A scholarly edition assembles the poet's early lyrical, narrative, and occasional pieces alongside juvenilia and poems later suppressed, presenting a critical introduction, commentary, and extensive notes. The editor compares editions, records textual variants, and provides a transcript of poems omitted or revised, plus a full bibliography. Organized both chronologically and thematically, the volume traces the emergence of recurring motifs—memory, loss, love, art and myth—and illuminates the poet's evolving technique through careful collation and explanatory annotation.

Sir Launcelot and Queen Guinevere

a fragment

First published in 1842. Not altered since 1853.

See for what may have given the hint for this fragment Morte D’Arthur, bk. xix., ch. i., and bk. xx., ch. i., and cf.
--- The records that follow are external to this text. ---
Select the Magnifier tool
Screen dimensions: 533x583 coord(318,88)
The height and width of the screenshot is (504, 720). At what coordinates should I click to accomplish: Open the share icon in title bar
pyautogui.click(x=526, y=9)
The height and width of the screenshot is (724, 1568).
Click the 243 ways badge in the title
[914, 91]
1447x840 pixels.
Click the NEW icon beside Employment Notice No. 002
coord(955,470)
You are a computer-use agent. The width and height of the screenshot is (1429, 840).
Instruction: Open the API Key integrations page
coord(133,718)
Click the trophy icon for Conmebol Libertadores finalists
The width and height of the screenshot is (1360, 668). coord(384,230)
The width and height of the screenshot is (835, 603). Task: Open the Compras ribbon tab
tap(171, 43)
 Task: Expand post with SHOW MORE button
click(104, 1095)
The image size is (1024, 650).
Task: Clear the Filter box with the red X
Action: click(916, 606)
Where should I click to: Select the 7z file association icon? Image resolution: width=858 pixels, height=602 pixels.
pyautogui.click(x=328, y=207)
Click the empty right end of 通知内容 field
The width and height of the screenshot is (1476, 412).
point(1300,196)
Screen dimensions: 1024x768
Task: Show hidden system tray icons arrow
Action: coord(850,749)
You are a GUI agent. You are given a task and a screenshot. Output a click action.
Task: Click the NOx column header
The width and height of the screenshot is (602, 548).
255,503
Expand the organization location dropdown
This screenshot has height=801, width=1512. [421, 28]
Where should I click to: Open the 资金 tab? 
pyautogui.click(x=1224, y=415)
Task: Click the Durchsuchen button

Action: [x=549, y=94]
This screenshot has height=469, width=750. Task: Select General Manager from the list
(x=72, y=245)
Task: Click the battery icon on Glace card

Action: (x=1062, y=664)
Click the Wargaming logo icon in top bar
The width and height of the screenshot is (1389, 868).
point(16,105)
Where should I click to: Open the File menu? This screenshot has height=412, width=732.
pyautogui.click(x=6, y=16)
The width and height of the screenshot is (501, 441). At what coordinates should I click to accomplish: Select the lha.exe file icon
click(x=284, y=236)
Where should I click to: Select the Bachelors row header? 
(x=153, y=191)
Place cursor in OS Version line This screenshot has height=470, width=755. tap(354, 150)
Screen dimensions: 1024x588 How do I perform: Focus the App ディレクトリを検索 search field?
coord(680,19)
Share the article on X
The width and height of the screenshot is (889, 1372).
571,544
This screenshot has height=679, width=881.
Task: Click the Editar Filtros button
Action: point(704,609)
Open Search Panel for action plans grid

Coming of Arthur:—

And Launcelot pass’d away among the flowers,
For then was latter April, and return’d
Among the flowers in May with Guinevere.

Like souls that balance joy and pain,
With tears and smiles from heaven again
The maiden Spring upon the plain
Came in a sun-lit fall of rain.
In crystal vapour everywhere
Blue isles of heaven laugh’d between,
And, far in forest-deeps unseen,
The topmost elm-tree
[1] gather’d green
From draughts of balmy air.

Sometimes the linnet piped his song:
Sometimes the throstle whistled strong:
Sometimes the sparhawk, wheel’d along,
Hush’d all the groves from fear of wrong:
By grassy capes with fuller sound
In curves the yellowing river ran,
And drooping chestnut-buds began
To spread into the perfect fan,
Above the teeming ground.

Then, in the boyhood of the year,
Sir Launcelot and Queen Guinevere
Rode thro’ the coverts of the deer,
With blissful treble ringing clear.
She seem’d a part of joyous Spring:
A gown of grass-green silk she wore,
Buckled with golden clasps before;
A light-green tuft of plumes she bore
Closed in a golden ring.

Now on some twisted ivy-net,
Now by some tinkling rivulet,
In mosses mixt[2] with violet
Her cream-white mule his pastern set:
And fleeter now[3] she skimm’d the plains
Than she whose elfin prancer springs
By night to eery warblings,
When all the glimmering moorland rings
With jingling bridle-reins.

As she fled fast thro’ sun and shade,
The happy winds upon her play’d,
Blowing the ringlet from the braid:
She look’d so lovely, as she sway’d
The rein with dainty finger-tips,
A man had given all other bliss,
And all his worldly worth for this,
To waste his whole heart in one kiss
Upon her perfect lips.

[1] Up to 1848. Linden.

[2] All editions up to and including 1850. On mosses thick.